Of course, courts routinely rule that ERISA leaves plaintiffs out of luck by nullifying state law claims, see id., so the mere fact that NIPSCO seeks that result here does not compel a remand. Yet NIPSCO specifically wants to use an ERISA ban on oral modifications to nullify an alleged modification created roughly a decade before ERISA was passed. Presuming once again that Plaintiff can enforce this oral modification under state law, how was he to foresee that years later someone would point to ERISA and say that he should have gotten the modification in writing? Because ERISA is not meant to be applied retroactively, it should not result in a party's actions being subject to standards that did not exist when the party acted and that the party could not have anticipated. See Stevens, 979 F.2d at 453 (applying this principle to ERISA fiduciaries).
Correctly applying ERISA often stymies plaintiffs, and courts should head off improper "end runs" around ERISA strictures. See Pohl, 956 F.2d at 128. Indeed, for better or worse, ERISA may sometimes act as much like a sword for defendants as a shield for plaintiff employees. See Miller, 39 F.3d at 761 (noting that despite its primary purpose of guaranteeing pension benefits ERISA has complicated what would otherwise be straightforward breach of contract cases). Yet the Court is confident that applying ERISA to the Plaintiff here would not comport with either the letter or the spirit of ERISA.
In the final sentence of his reply brief, Plaintiff tersely asks the Court to award him costs and attorneys fees caused by NIPSCO's improper removal, citing 28 U.S.C. section 1447(c). This request is inadequately briefed, and because it comes in a reply brief, NIPSCO has not had an opportunity to respond to it.

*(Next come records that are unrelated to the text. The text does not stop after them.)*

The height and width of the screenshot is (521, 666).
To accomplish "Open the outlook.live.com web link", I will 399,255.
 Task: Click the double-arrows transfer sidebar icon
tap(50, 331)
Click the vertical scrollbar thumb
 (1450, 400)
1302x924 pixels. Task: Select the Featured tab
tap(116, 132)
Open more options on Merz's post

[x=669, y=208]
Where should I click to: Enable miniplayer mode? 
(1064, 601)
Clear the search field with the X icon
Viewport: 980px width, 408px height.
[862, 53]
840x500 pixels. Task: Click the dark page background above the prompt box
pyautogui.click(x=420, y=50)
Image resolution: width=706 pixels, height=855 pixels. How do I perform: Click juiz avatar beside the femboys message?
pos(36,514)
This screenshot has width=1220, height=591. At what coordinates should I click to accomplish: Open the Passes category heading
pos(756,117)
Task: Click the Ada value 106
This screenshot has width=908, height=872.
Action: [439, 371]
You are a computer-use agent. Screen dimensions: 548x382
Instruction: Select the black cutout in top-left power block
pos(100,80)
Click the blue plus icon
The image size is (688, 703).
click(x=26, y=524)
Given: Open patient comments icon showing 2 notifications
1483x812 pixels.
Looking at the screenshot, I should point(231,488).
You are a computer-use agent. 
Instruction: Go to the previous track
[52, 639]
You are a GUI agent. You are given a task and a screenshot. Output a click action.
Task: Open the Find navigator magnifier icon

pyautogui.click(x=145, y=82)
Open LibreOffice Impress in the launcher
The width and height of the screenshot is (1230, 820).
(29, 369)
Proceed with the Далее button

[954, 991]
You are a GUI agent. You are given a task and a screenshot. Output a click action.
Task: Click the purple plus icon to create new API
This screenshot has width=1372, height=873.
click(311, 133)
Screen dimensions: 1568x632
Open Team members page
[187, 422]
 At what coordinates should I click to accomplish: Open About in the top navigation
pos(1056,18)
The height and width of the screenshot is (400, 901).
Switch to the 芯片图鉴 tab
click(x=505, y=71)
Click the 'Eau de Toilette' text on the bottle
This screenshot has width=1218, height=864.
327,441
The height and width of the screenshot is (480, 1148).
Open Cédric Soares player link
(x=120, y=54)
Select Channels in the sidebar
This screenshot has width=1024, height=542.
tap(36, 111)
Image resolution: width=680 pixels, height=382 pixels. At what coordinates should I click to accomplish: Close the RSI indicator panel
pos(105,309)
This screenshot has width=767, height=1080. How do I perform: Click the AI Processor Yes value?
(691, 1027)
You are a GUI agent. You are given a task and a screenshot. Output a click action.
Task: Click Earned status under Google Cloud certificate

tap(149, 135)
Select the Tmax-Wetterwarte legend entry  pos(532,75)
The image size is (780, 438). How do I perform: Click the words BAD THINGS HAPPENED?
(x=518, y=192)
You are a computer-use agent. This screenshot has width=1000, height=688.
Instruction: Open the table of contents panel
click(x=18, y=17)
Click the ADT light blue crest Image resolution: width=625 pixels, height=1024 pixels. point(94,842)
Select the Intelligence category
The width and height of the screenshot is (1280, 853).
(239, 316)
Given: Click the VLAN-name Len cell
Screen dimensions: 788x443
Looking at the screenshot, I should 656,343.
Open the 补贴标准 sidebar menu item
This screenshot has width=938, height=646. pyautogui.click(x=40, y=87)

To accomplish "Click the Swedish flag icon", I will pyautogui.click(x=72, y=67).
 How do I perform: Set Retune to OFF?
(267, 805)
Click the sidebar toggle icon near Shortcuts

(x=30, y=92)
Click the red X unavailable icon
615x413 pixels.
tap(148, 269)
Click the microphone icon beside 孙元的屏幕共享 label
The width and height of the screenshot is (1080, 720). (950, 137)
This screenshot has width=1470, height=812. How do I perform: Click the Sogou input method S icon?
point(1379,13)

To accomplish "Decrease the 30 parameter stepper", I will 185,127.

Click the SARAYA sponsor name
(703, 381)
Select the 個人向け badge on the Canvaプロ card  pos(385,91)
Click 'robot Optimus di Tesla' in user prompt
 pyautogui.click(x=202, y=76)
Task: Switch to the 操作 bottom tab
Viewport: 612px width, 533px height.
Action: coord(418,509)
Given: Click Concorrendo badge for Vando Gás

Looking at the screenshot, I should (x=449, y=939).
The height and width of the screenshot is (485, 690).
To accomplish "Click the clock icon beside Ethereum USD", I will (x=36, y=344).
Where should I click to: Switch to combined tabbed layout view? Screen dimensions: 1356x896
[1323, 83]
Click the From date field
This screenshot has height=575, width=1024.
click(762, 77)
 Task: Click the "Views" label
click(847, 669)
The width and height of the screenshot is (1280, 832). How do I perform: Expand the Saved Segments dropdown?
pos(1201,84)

Awarding costs and fees under section 1447(c) is discretionary with the court and typically inappropriate where the removal question was close. See Olsen v. Olsen, 580 F. Supp. 1569, 1572 (N.D.Ind.1984); Castellanos v. U.S. Long Distance Corp., 928 F. Supp. 753, 757 (N.D.Ill.1996). The question here was close, and Plaintiff has supplied no particular reason for awarding costs and fees. Accordingly, Plaintiff's request is DENIED.
CONCLUSION
For the foregoing reasons, the Motion To Remand is GRANTED and this case is remanded *354 to the state court from which it was removed.